Nella vasta regione del Sahel ed in particolare in Algeria, Mauritania, Mali, Ciad, Niger, è forte l’influenza dell’AQMI ( Al-Quaida Organization in the Islamic Lands of Magreb), indicata come organizzazione terroristica da molti paesi tra cui Usa, Russia, Onu, Canada, Australia e Gran Bretagna. Oltre ai rapimenti a scopo estorsivo, secondo informazioni di esperti europei presenti nell’area, l’organizzazione trae “benefici” anche dai trafficanti di droga anche se tale coinvolgimento non viene alla luce, perché sarebbe una pessima pubblicità per arruolare nuove reclute, in quanto l’abuso di droghe contrasta con i principi fondamentali dell’Islam. In Marocco, nel marzo del 2010, Tahieb Cherkaoui, ministro dell’interno del tempo, intervenendo alla riunione dei ministri arabi che si teneva a Tunisi, ricordava le strette relazioni emerse tra gruppi terroristici e trafficanti di droga ed il riferimento era alla cellula Fath Al Andalous ( Conquista dell’Andalusia) e alla condanna di quattordici suoi componenti, inflitta dal tribunale di Salè.

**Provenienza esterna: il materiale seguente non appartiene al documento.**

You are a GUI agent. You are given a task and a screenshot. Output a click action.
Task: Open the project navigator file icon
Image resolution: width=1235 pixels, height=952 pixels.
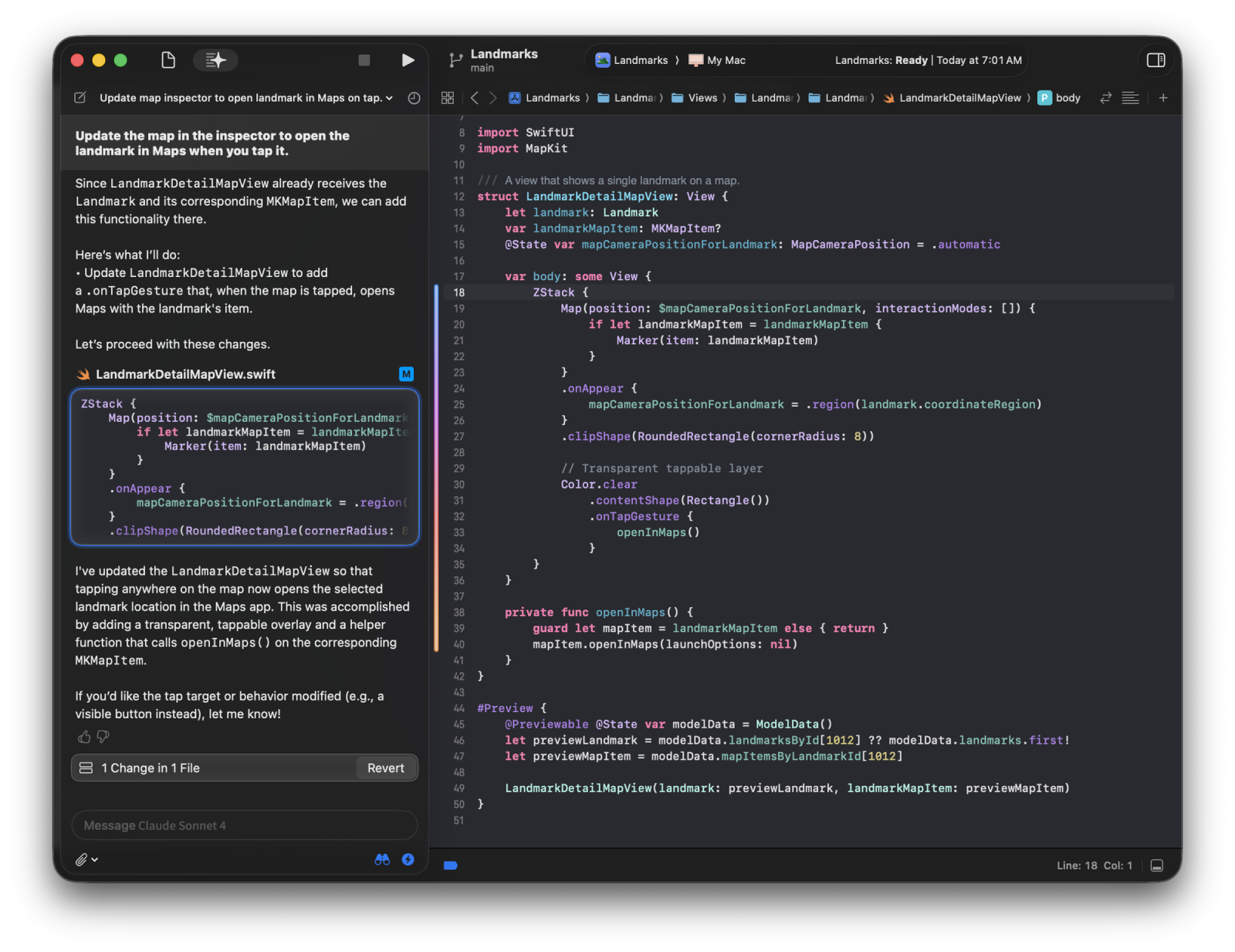click(168, 60)
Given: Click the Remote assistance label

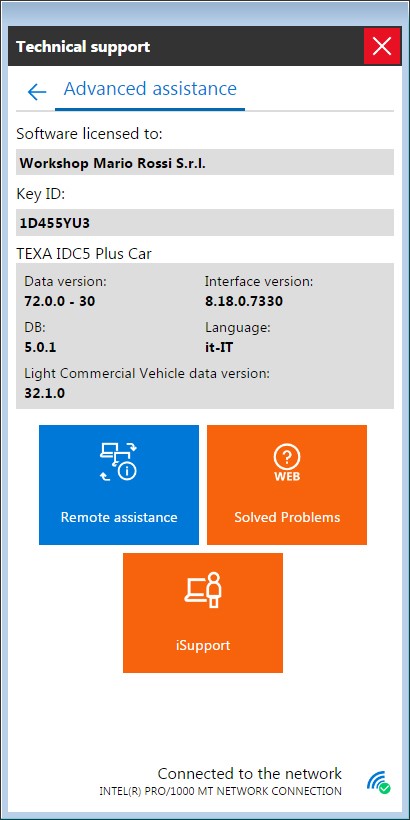Looking at the screenshot, I should click(x=119, y=517).
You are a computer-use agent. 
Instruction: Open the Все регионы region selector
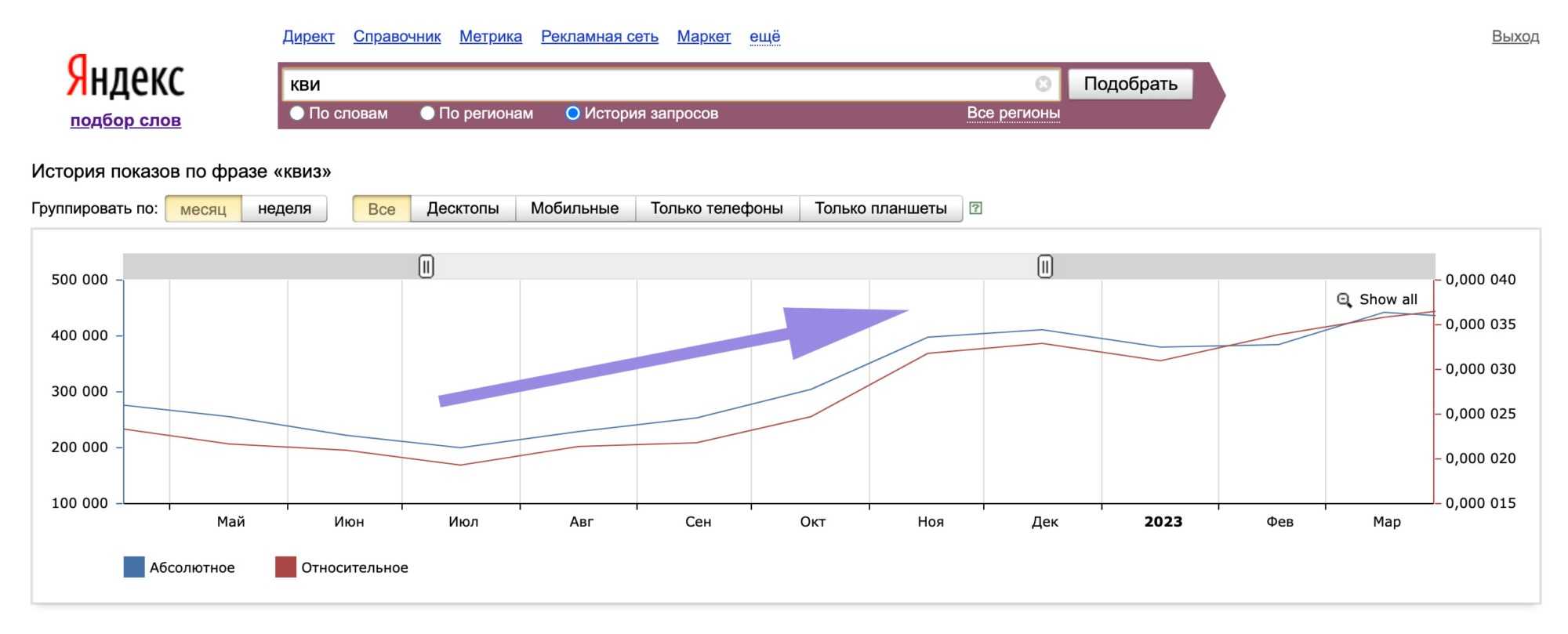pyautogui.click(x=1013, y=113)
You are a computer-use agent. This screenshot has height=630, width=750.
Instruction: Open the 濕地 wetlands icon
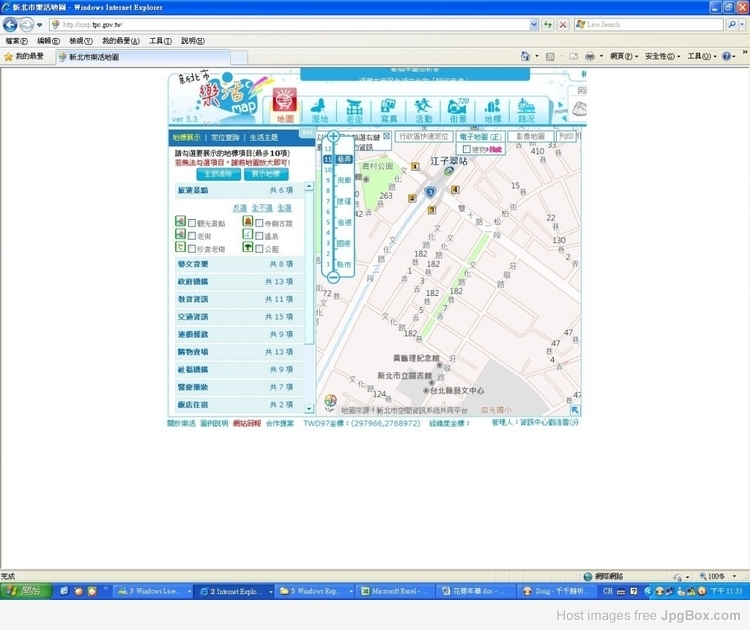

In Nigeria, vi sono alcuni indizi secondo cui i “talebani nigeriani” della cellula islamista di Boko Haram ( in lingua houssa significa “l’educazione occidentale è un peccato”), responsabili di stragi e violenze inerarrabili, legati anche ad AQMI, grazie al controllo di molti territori, al confine agevolerebbero il passaggio, in cambio di denaro, delle droghe ( oltre che di armi e farmaci contraffatti), verso le località costiere dell’Algeria, Tunisia, Marocco e Libia per il successivo smistamento, via mare o via aerea, verso il mercato europeo.
Le forze ribelli del Movimento della Forze Democratiche della Casamance (MFDC), regione del Senegal al confine con la Guinea Bissau e il Gambia, sarebbero coinvolte anche nella gestione del commercio dello “yamba”, una droga simile all’hashish che si ricava da una pianta che cresce un po’ dappertutto.
Nella penisola del Sinai, i contrasti che di tanto in tanto esplodono tra bande di trafficanti di droga, forze di sicurezza e cellule di Al Quaeda, fanno intendere come quel territorio sia un vero nido di attività illecite e violente fuori da ogni controllo.
Questi pochi cenni sui legami e sulle complicità che sono emerse in diversi paesi fra i trafficanti di droghe, cellule terroristiche e bande di ribelli, possono aiutarci a capire come sia oltremodo difficile contrastare il commercio di droghe, che continua ad essere uno straordinario “bancomat” anche per molti politici collusi con le mafie del narcotraffico mondiale.